WORK TASK:
Lines with the word "Focus" in them must be copied from the records below.

[Dataset items]
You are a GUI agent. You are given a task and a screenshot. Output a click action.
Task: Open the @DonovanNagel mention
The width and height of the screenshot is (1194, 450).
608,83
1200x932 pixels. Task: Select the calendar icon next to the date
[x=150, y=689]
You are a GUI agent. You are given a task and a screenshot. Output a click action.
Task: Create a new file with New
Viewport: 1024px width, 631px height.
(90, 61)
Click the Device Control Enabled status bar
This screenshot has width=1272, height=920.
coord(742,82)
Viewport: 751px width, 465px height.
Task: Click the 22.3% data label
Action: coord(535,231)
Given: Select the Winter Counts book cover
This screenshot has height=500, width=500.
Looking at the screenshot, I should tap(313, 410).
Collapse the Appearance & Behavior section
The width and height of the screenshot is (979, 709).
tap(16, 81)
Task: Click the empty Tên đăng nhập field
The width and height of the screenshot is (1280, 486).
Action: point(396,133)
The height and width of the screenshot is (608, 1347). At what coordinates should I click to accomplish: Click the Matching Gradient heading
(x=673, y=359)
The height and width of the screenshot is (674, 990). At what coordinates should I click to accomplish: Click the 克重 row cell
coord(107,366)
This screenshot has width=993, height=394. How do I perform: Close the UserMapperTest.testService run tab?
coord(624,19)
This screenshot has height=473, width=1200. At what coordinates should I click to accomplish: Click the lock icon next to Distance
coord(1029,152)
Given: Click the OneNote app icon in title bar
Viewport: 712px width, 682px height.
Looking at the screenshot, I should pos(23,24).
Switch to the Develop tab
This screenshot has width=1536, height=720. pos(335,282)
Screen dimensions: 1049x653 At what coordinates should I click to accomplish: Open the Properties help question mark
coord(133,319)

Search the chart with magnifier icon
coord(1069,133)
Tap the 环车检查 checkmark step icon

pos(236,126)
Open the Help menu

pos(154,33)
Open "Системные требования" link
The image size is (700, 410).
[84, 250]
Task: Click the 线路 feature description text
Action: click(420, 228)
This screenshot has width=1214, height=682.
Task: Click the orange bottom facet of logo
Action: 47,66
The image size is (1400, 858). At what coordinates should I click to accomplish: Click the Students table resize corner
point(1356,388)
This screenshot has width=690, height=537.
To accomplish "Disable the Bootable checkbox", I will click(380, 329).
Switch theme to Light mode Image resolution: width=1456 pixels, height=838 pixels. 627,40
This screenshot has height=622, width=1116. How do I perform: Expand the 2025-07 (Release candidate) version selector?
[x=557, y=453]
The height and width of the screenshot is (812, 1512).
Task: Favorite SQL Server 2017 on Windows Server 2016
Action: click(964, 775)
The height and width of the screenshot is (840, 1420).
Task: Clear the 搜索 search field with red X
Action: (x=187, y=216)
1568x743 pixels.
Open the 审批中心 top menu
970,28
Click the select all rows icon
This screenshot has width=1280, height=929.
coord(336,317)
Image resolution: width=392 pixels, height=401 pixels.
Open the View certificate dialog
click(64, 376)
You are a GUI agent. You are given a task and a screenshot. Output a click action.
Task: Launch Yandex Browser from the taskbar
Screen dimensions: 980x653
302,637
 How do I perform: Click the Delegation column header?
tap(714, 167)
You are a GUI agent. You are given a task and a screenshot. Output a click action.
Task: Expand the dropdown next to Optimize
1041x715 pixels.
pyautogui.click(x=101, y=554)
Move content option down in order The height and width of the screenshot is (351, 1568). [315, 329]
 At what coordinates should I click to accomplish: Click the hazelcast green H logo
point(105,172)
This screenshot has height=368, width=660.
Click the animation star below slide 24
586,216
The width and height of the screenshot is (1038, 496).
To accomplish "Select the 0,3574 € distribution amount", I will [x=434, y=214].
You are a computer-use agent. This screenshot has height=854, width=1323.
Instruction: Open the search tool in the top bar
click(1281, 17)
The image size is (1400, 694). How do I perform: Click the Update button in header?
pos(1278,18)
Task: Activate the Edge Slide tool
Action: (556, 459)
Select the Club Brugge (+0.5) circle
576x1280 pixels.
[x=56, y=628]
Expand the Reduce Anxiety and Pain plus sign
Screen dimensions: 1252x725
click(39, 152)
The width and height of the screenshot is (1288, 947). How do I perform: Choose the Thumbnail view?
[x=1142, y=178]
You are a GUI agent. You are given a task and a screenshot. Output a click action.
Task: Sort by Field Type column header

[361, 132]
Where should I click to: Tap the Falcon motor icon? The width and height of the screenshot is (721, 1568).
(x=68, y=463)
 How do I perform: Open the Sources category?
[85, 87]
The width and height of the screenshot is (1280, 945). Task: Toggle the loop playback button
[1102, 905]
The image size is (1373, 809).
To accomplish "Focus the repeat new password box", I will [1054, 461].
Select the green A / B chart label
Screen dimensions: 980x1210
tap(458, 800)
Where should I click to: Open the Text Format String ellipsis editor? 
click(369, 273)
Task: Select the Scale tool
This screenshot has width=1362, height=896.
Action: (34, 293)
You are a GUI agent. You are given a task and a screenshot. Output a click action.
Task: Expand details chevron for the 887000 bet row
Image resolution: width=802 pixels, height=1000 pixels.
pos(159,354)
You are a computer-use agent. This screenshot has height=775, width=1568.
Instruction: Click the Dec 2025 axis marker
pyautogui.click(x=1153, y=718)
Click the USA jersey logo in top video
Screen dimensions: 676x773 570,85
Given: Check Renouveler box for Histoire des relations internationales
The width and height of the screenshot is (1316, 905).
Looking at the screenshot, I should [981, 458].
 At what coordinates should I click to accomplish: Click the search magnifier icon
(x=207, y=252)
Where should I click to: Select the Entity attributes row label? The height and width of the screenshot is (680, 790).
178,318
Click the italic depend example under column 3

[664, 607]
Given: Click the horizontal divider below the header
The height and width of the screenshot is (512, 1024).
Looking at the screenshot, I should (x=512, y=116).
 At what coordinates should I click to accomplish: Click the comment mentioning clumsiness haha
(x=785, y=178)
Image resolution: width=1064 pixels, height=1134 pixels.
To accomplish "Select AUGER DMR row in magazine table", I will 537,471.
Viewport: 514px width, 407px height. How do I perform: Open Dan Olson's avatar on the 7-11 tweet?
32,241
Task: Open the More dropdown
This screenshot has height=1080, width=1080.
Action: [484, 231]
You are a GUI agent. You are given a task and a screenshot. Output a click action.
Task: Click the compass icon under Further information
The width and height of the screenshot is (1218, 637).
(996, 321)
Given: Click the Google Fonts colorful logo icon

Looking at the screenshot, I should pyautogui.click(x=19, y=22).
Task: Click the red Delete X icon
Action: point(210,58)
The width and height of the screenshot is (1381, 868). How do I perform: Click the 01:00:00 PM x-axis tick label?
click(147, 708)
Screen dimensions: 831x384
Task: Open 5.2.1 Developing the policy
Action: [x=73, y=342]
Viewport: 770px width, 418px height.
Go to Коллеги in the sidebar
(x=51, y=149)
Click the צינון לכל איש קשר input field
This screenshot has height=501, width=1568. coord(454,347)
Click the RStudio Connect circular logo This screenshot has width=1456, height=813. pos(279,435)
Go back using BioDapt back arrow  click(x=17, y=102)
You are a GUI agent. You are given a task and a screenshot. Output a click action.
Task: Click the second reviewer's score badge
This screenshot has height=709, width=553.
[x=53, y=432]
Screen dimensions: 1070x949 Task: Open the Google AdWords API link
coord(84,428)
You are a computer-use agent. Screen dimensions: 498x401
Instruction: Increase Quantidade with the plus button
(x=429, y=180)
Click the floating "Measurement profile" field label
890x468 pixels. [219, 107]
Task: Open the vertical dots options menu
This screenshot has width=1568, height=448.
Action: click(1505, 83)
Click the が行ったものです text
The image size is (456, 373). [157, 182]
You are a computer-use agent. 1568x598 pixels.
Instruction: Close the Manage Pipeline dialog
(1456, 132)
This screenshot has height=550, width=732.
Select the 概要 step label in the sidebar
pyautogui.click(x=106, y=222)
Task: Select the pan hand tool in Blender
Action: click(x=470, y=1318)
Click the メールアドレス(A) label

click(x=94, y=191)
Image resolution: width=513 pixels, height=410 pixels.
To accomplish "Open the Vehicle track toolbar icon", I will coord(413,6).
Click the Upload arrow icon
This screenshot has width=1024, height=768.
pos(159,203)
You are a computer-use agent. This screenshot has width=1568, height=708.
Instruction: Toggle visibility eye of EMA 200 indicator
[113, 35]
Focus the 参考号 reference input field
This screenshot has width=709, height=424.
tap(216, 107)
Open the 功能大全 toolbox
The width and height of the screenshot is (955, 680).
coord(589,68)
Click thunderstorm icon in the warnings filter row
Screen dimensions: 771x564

TASK RESULT:
To accomplish "Focus the repeat new password box", I will [1054, 461].
Focus the 参考号 reference input field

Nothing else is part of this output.